AVC: You’ve said that Bromst has a narrative. What is it?
DD: Well, there are two different things going on. The music itself is very much about cycles, time, and what happens after life, becoming a ghost and stuff like that. I could talk about it for a long time and have it make no sense at all, so I’ll stick with the short version. The lyrical content is about the future. I think there is going to be a large paradigm shift in a few years, and it could either be to a new age of enlightenment and unity and we’ll be raised to a new level of consciousness, or it could be a return to a dark age of kings and mass, open oppression followed by a die-off of human culture.

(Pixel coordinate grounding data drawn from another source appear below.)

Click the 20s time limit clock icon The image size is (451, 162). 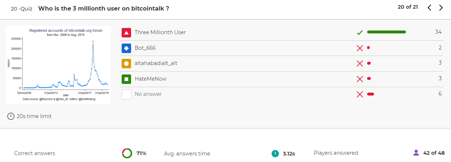[x=11, y=116]
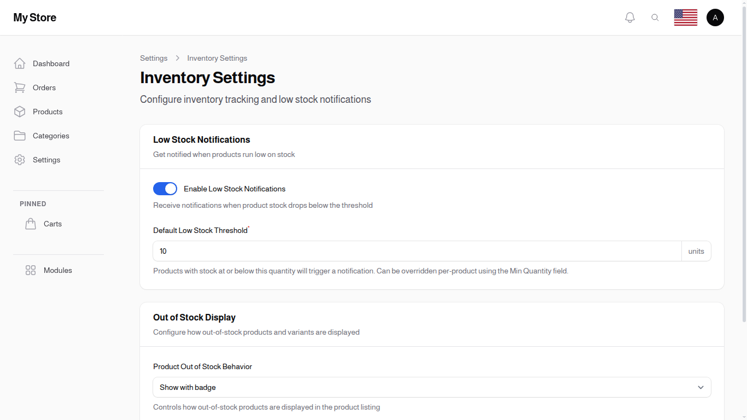Select the Orders cart icon in sidebar
Viewport: 747px width, 420px height.
[20, 88]
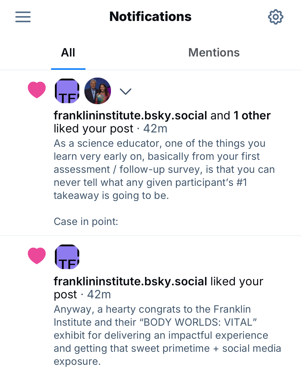Viewport: 301px width, 373px height.
Task: Open the "As a science educator" post preview
Action: 163,169
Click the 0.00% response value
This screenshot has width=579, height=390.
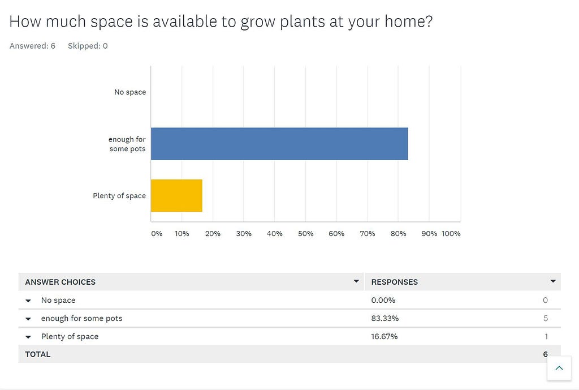point(383,300)
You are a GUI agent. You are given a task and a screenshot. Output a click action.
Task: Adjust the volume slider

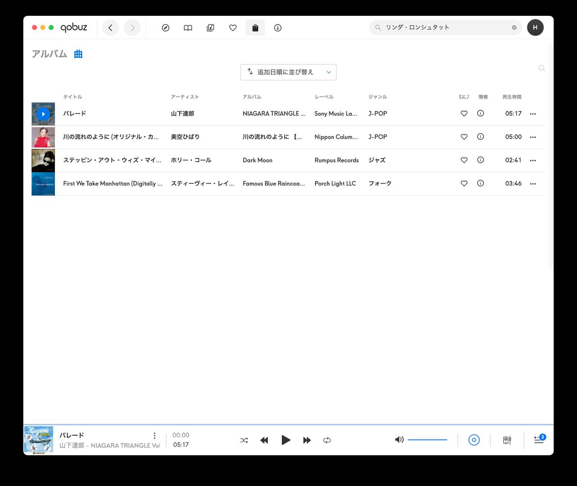click(x=426, y=439)
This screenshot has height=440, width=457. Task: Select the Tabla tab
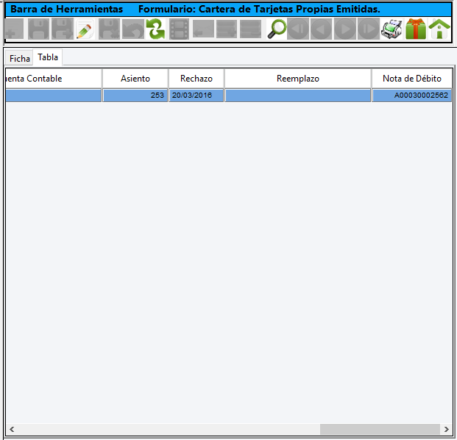tap(48, 57)
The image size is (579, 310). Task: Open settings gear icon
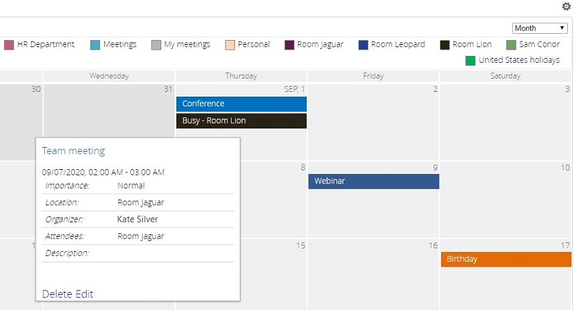(x=567, y=6)
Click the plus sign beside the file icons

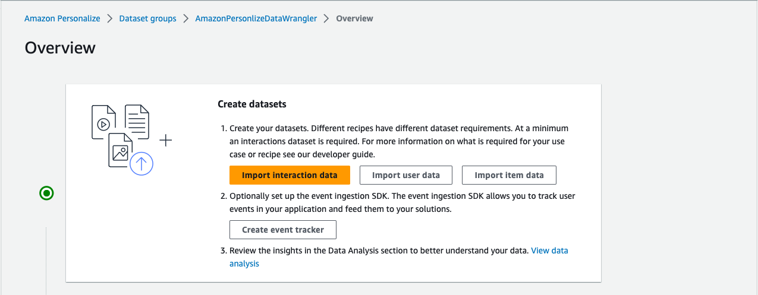click(166, 141)

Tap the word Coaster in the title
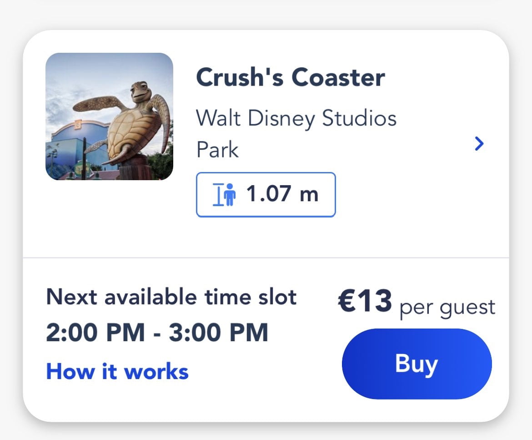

AVC: So the Mayan calendar theory?
DD: I do subscribe to the 2012 theory, but regardless of the date, it’s hard not to notice that humans are polluting the earth with humans, that soon it’ll be difficult to get water to people and find land to grow food on. The infrastructures that hold up cities are going to be harder to maintain, and the resources that make it possible are going to be harder to find. I’m not even talking about oil; I’m talking about, like, steel. A lot of the tracks focus specifically on the [real] company Monsanto, and the idea that they’re controlling the world’s food supply in an insidious plan to starve everyone for the gains of the New World Order, which should be eradicated. I’d like to articulate all that a bit better, but, well, when I’m drunk I like to talk about this stuff a lot more.